Saturday, June 02, 2012

I Apply Therefore I Am

"An engineer is a professional practitioner of engineering, concerned with applying scientific knowledge, mathematics and ingenuity to develop solutions for technical problems." - Wikipedia.

Application. Problem Solving. That is precisely what engineering is about.

In the 4 years that I spent studying engineering however, there were few examinations that actually required solving problems ingenuously by applying knowledge acquired during the course of studying the subject. The only knowledge engineers in India need to possess is the fact that if you spend enough time practicing questions from the last 5 years' papers, you will emerge unscathed into the next semester.

So exams as a medium of testing application is thrown right out of the window. There used to be a saving grace however - the Final Year Project. Your one chance as a future engineer to completely embrace and understand a problem, design and implement it (if you are lucky, with valuable guidance from an able guide), and then proudly present to a jury what you have accomplished in one year.

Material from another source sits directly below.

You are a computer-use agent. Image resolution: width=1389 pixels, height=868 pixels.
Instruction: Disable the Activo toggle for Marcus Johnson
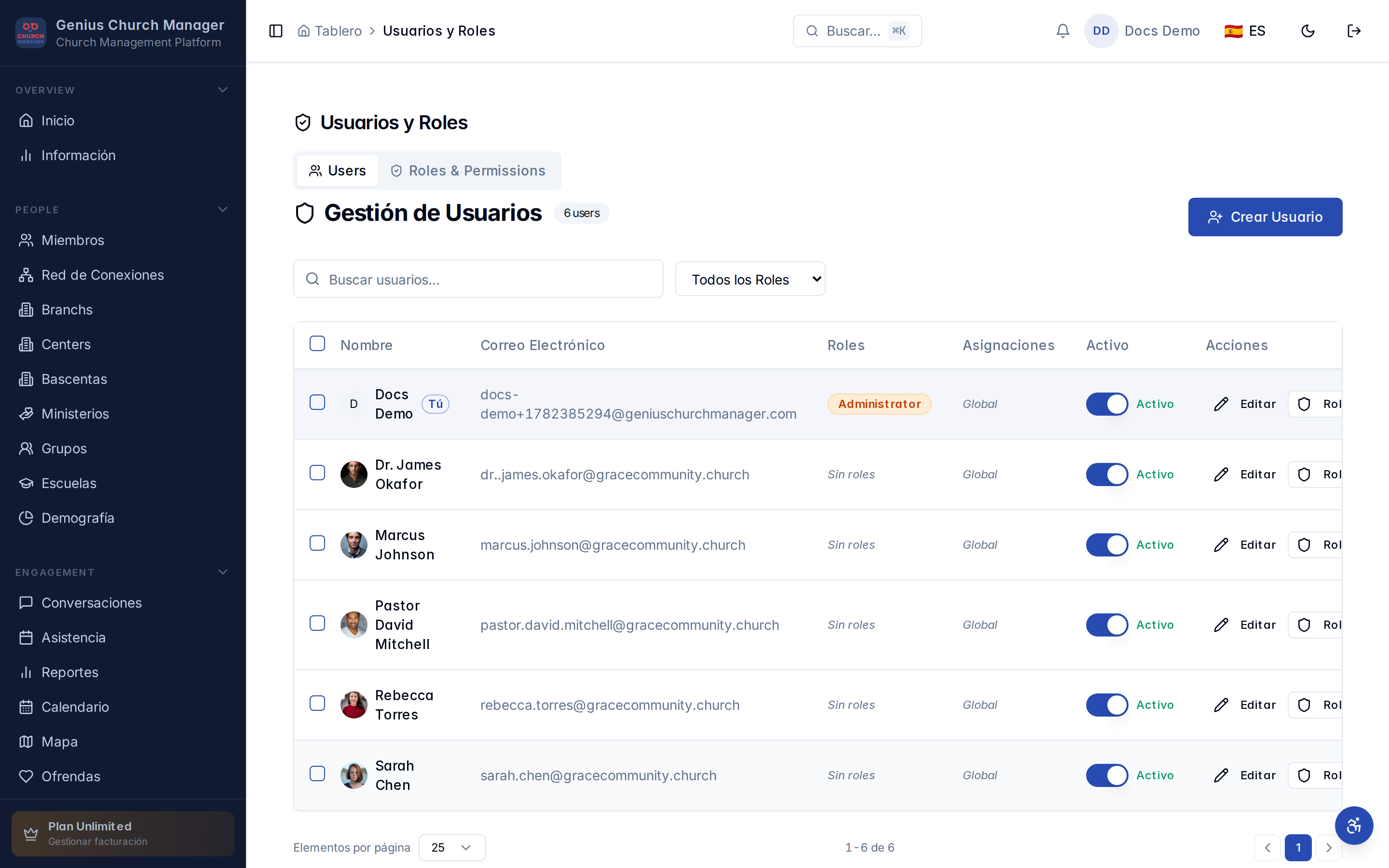pos(1106,545)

Over the past few months, conversations and interviews with young software engineers have woken me up to a reality apparently everyone else already knew about - no one does their Final Year Project on their own anymore. Well, almost no one.

Open a candidate's resume, find the Final Year Project title, and a quick Google search will reveal two things -
  1. There is a paper published in an IEEE journal with the exact same title.
  2. The project is available for sale at one of the local software training centers.
Teams of four are still formed to "execute" a project, but their members contribute more in terms of chipping in to the pool of money that will be used to purchase a neatly prepared, gift-wrapped project, complete with printed theses and presentations.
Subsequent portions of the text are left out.